Corvus spun around, reflexively dropping her hand to the hilt of her saber. But it was just an ordinary human man.

Or rather, most of a man. Half of his face was covered in a flesh-colored medseal that had been stretched across the skin and hair, with a prosthetic eye bobbing along at the spot where his right eye would normally be.

It wasn’t just any eye, either. It was something alien-designed, glittering like a smaller version of an Arconian multifaceted eye. Even in the cantina’s dim light the effect was striking, unsettling, and strangely hypnotic.

With a jolt, Corvus realised she’d been staring and forced her gaze away. Not only was it rude, but a visual grab like that was exactly the sort of trick a clever assassin might use to draw his victim’s attention at a critical moment.

But the man’s hands were empty, with no blaster or blade in sight. In fact, his right hand wouldn’t have been of any use anyway. Twisted and misshapen, it was wrapped tightly in the same medseal as his face. Either it had been seriously damaged or else there was a prosthetic under there that had come from the same aliens who’d supplied him with that eye. “You might want to see about getting a different eye,” Corvus suggested, relaxing a bit.

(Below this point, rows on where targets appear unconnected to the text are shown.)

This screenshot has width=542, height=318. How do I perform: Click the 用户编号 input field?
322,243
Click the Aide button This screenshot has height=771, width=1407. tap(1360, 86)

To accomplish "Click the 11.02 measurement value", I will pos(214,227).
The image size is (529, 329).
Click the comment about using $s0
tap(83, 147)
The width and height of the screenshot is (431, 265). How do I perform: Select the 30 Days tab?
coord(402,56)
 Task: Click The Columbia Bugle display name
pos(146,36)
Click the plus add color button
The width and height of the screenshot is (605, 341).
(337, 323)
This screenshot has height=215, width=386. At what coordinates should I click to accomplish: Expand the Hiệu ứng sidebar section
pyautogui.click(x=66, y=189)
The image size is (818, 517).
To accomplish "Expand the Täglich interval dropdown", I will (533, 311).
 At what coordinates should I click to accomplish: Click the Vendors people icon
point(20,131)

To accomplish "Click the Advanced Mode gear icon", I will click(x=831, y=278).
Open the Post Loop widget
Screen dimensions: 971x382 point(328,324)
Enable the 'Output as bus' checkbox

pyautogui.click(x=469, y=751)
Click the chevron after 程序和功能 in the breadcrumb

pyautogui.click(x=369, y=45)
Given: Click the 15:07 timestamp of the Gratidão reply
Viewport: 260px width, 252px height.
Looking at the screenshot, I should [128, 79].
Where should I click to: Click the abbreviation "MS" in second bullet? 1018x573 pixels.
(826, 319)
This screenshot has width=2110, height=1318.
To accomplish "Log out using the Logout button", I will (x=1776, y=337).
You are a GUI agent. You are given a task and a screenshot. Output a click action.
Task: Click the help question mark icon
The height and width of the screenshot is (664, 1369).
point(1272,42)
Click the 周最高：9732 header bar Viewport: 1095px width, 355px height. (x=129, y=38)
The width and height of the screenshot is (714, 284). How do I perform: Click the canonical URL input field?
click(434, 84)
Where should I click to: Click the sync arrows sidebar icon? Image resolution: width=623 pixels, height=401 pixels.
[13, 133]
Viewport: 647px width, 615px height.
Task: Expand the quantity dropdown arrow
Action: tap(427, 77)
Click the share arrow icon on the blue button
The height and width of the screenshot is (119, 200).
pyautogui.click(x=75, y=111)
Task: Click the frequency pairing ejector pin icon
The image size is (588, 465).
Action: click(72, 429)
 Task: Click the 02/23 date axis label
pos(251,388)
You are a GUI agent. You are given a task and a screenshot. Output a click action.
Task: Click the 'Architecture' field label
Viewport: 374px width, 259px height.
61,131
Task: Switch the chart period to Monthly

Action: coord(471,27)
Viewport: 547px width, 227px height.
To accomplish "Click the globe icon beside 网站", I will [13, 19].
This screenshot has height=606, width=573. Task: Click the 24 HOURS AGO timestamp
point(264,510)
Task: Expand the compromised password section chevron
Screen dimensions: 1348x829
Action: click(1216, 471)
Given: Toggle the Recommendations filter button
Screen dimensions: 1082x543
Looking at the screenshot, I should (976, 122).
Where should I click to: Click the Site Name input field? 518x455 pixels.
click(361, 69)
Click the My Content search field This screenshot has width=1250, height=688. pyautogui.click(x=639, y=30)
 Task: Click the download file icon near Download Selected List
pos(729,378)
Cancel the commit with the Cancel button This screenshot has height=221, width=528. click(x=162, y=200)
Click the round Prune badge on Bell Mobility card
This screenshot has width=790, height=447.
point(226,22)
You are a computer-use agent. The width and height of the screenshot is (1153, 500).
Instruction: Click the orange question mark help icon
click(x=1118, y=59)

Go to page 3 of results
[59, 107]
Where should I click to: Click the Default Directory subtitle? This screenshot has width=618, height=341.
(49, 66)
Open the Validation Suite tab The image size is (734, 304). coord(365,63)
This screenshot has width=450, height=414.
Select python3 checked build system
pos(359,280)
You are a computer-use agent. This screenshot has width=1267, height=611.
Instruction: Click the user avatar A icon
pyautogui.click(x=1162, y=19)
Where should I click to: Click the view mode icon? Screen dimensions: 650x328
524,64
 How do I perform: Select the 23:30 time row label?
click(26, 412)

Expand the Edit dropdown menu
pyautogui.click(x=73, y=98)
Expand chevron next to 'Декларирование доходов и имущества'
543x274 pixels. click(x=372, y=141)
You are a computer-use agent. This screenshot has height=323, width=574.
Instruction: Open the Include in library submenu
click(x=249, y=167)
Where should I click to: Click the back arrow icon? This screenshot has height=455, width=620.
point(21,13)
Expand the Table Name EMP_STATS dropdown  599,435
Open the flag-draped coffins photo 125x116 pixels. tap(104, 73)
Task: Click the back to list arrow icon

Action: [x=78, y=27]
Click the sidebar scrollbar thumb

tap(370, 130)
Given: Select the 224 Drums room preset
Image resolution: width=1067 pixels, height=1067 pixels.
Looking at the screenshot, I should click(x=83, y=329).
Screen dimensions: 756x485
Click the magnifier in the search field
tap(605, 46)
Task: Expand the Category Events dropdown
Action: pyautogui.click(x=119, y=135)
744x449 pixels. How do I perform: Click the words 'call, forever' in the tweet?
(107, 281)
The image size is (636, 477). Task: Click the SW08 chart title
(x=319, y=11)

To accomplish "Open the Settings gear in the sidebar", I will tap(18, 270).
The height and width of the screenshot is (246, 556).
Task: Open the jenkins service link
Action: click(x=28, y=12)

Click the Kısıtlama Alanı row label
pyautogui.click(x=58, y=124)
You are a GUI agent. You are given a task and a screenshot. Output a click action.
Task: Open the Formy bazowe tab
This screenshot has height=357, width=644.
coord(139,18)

“I need to see about a great many things,” the man said, hovering next to the table. His remaining eye flicked to her saber, then rose with an effort back to his face. “Allow me to introduce myself,” he continued. “My name is Celeb. My surname isn’t important. What is important is that I’ve been robbed of a great deal of money.”

“Sorry to hear it,” Corvus said. “You need to talk to the police.”

“They can’t help me,” he said. “I want my credits back, and I need someone who can handle himself. That’s why Iím here. I was hoping I could find someone. I believe you’re exactly the type of person I’m looking for.”

The man was determined. He read Corvus’ silence as a refusal. “I don’t want you to do it for free,” he said. “I can pay. I can pay very, very well.”

Corvus thought about it. It was probably still something petty, and hearing the guy out would be a complete waste of time. But sitting around a spaceport cantina probably would be, too.

And if she didn’t listen, there was a good chance the man would stay with her. “What can you tell me about the thief?”